How to derive the $\frac{4\pi}{3}\vec{p}\delta^3(\vec{r})$ element for the dipole field, from its potential?

Question

This might be a bit more general question about how to figure out what is the appropriate (delta) expression in singular points, but e.g. for the dipole, we can derive its potential by a taylor approiximation:
$$\Phi(\vec{r})=\frac{\vec{p}\cdot\vec{r}}{r^3}.\tag{1}$$
However, this was derived from $$\int d^3r' \rho(\vec{r'})-\vec{r'}\nabla\frac{1}{r},\tag{2}$$ for which the above potential expression is valid only for $r\neq 0$.
However, the field is said to be derived from the above potential (which seems to be true only for $r\neq 0$), and it is
$$\vec{E}(\vec{r})=\frac{3\hat{r}(\hat{r}\cdot\vec{p})-\vec{p}}{r^3}-\frac{4\pi}{3}\vec{p}\delta^3(\vec{r}).\tag{3}$$
The first term can be derived by calculating $$\vec{E}=-\nabla\Phi\tag{4}$$ when assuming $r\neq 0$, but for the second element it's unclear how to derive it.

As this basically a result of $\Delta \frac{1}{r}$ I can see why $4\pi\delta(\vec{r})$ is involved, but how does one derive this exact term? and why how come the field is a sum of a delta function at 0, and a function the isn't defined/converges at 0?

Answer 1

Hint: Formally one should introduce testfunctions to deal with distributions.
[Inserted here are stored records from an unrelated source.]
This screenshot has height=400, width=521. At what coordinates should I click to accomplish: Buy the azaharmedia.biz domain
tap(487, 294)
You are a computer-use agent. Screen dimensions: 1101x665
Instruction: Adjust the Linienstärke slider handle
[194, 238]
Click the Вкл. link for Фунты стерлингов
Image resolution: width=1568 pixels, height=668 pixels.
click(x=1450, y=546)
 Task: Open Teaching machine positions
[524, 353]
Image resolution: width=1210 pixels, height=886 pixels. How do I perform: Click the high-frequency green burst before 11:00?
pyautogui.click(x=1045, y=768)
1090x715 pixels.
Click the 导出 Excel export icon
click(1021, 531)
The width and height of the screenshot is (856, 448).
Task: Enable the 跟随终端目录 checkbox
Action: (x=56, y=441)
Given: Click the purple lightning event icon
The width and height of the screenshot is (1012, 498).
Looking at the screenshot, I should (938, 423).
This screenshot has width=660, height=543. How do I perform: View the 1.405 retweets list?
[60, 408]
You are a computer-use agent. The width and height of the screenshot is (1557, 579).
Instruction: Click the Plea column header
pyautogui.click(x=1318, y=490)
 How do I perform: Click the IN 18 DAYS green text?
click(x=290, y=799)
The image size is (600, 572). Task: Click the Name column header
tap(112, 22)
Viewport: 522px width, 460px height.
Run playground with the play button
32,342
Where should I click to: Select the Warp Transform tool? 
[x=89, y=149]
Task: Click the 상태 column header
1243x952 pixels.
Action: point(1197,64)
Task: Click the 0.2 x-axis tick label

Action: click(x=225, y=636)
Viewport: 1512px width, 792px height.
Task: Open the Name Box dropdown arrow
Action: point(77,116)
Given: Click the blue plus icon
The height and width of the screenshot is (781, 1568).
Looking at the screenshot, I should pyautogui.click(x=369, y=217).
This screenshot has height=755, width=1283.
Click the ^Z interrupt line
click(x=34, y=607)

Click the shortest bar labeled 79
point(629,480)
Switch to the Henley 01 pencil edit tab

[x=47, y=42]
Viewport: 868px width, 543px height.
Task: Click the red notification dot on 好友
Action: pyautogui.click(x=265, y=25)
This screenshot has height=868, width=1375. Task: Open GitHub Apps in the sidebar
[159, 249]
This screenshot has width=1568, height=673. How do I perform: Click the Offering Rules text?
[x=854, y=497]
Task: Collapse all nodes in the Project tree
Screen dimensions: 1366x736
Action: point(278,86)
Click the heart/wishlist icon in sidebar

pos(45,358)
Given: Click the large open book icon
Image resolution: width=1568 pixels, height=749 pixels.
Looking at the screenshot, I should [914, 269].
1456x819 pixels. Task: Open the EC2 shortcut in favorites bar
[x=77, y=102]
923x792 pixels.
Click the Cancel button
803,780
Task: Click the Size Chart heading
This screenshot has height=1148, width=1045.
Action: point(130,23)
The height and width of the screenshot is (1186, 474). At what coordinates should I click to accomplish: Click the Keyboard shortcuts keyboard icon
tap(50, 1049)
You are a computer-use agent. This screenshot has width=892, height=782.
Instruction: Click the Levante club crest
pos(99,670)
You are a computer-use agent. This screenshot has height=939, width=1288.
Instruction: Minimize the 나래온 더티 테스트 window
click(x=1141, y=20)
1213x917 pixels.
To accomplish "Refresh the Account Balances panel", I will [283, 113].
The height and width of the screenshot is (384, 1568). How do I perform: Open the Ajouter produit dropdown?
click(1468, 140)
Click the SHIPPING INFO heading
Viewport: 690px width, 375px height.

Another more physical approach is to regularize the dipole potential (1) $$ \Phi_{\varepsilon}~=~ \frac{\vec{p}\cdot\vec{r}}{(r^2+\varepsilon)^{3/2}}, \tag{A} $$ similar to my Phys.SE answer here. The regularized dipole potential $\Phi_{\varepsilon}\in C^{\infty}(\mathbb{R}^3)$ is infinitely many times differentiable. The regularized electric field then becomes: $$ \vec{E}_{\varepsilon}~=~-\vec{\nabla}\Phi_{\varepsilon} ~=~\frac{3(\vec{p}\cdot\vec{r})\vec{r}-r^2\vec{p} }{(r^2+\varepsilon)^{5/2}} - \vec{p}\frac{\varepsilon}{(r^2+\varepsilon)^{5/2}}. \tag{B}$$ To derive OP's sought-for eq. (3) it is straightforward to check that the last term in eq. (B) is a regularized 3D Dirac delta distribution $$ \frac{\varepsilon}{(r^2+\varepsilon)^{5/2}}~\to~ \frac{4\pi}{3}\delta^3(\vec{r}) \quad\text{for}\quad\varepsilon\to 0^+. \tag{C}$$